■ **Entries drawn from a collection**
— start —

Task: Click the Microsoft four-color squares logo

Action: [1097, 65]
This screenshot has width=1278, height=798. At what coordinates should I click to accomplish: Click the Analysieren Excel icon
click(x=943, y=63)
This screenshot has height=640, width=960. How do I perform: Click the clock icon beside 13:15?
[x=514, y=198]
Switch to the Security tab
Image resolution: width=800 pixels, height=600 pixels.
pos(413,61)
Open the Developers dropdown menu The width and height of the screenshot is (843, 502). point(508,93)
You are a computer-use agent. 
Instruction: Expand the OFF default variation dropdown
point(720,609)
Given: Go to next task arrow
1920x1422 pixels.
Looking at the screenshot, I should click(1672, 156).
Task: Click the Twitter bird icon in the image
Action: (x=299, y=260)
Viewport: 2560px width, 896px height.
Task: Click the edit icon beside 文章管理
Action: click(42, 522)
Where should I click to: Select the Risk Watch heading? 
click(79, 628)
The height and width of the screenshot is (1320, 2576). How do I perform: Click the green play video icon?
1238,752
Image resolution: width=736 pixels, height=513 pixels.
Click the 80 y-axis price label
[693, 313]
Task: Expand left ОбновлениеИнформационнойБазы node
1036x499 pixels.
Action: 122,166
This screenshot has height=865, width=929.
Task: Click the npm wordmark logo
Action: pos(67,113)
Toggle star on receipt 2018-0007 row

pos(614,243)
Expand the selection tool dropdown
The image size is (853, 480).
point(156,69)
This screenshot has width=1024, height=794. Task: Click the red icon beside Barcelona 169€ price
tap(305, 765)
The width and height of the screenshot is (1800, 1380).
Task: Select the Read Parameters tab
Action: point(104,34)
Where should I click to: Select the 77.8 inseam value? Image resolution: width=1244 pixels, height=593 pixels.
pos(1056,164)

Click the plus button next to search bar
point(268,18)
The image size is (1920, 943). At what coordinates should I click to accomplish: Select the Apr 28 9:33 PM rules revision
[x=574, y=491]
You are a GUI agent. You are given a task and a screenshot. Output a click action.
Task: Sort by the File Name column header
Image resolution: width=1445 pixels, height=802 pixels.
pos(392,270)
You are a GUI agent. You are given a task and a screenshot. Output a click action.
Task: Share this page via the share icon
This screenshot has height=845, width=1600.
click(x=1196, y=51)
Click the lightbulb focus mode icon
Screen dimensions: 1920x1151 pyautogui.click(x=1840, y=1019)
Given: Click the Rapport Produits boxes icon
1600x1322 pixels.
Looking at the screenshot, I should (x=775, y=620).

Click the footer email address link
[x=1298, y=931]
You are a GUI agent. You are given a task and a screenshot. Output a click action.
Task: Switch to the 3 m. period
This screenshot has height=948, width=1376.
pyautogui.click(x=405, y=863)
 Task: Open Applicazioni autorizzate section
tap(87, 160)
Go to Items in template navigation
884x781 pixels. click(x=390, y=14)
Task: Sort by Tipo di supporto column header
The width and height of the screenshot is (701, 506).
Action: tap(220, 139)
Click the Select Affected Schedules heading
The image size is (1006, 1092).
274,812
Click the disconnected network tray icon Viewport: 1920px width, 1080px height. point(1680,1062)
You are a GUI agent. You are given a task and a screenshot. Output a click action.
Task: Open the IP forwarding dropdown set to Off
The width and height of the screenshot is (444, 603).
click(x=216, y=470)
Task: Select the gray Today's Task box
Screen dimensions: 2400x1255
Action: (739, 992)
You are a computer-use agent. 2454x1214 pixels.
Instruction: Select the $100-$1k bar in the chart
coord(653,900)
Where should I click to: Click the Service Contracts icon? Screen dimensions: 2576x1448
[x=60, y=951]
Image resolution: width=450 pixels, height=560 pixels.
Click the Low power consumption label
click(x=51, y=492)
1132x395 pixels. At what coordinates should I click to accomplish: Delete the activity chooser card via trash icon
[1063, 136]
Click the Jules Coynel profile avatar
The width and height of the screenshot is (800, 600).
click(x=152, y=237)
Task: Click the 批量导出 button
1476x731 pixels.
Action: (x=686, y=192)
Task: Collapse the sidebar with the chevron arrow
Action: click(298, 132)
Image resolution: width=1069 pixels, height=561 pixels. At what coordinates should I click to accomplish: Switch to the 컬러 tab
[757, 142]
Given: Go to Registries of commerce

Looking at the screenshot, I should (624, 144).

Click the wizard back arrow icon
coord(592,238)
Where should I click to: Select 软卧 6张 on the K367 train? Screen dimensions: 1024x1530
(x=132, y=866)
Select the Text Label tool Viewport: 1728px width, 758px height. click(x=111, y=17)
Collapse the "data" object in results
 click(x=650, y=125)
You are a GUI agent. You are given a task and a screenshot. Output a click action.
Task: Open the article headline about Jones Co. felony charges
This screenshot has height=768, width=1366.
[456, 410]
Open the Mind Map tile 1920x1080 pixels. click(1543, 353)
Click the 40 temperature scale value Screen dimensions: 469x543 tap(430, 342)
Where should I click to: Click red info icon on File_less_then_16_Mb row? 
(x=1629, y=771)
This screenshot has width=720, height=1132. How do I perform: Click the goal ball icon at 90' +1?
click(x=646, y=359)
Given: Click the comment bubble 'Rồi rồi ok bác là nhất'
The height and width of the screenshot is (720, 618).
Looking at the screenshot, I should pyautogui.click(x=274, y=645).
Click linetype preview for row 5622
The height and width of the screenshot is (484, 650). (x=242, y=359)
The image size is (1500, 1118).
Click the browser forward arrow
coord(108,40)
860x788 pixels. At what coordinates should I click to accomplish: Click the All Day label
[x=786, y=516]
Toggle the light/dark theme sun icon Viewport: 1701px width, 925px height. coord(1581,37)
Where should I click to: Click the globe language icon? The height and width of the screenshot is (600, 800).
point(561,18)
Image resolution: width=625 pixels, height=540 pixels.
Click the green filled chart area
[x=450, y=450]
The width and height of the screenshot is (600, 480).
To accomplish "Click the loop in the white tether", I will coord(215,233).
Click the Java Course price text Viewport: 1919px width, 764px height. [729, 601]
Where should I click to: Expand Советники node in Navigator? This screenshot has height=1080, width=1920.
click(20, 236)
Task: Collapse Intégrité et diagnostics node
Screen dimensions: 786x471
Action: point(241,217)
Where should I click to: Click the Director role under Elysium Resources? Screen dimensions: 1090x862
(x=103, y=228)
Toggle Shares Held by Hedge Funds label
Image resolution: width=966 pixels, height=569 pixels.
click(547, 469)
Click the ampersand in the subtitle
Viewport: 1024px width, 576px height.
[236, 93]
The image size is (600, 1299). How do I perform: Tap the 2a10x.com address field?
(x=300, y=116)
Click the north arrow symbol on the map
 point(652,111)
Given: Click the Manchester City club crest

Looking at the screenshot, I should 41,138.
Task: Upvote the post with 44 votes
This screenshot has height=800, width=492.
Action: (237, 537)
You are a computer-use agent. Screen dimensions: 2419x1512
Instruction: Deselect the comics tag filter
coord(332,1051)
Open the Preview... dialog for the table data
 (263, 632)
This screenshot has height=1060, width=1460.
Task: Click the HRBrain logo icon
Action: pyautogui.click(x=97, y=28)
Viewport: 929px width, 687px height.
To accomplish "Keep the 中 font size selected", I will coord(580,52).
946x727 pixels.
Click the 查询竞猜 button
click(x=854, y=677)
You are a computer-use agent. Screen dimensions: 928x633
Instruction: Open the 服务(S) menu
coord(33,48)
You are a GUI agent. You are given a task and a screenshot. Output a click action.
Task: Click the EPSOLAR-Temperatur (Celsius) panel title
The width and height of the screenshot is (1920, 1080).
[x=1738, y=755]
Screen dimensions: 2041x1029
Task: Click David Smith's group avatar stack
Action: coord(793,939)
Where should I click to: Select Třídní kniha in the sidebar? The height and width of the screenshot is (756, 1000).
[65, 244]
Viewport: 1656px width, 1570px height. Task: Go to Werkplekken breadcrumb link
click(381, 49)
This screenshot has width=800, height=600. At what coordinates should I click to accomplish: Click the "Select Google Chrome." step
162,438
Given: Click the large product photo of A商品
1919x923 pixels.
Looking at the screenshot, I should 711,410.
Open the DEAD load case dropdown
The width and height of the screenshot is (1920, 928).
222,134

— end —

■ **Exercise task**
Turn everything in the data above, from its first line down to the line containing "pos(614,243)", into a numbered list with blank lines omitted.

■ **Task result**
1. Task: Click the Microsoft four-color squares logo
2. Action: [1097, 65]
3. This screenshot has width=1278, height=798. At what coordinates should I click to accomplish: Click the Analysieren Excel icon
4. click(x=943, y=63)
5. This screenshot has height=640, width=960. How do I perform: Click the clock icon beside 13:15?
6. [x=514, y=198]
7. Switch to the Security tab
8. Image resolution: width=800 pixels, height=600 pixels.
9. pos(413,61)
10. Open the Developers dropdown menu The width and height of the screenshot is (843, 502). point(508,93)
11. You are a computer-use agent. 
12. Instruction: Expand the OFF default variation dropdown
13. point(720,609)
14. Given: Go to next task arrow
15. 1920x1422 pixels.
16. Looking at the screenshot, I should click(1672, 156).
17. Task: Click the Twitter bird icon in the image
18. Action: (x=299, y=260)
19. Viewport: 2560px width, 896px height.
20. Task: Click the edit icon beside 文章管理
21. Action: click(42, 522)
22. Where should I click to: Select the Risk Watch heading? 
23. click(79, 628)
24. The height and width of the screenshot is (1320, 2576). How do I perform: Click the green play video icon?
25. 1238,752
26. Image resolution: width=736 pixels, height=513 pixels.
27. Click the 80 y-axis price label
28. [693, 313]
29. Task: Expand left ОбновлениеИнформационнойБазы node
30. 1036x499 pixels.
31. Action: 122,166
32. This screenshot has height=865, width=929.
33. Task: Click the npm wordmark logo
34. Action: pos(67,113)
35. Toggle star on receipt 2018-0007 row
36. pos(614,243)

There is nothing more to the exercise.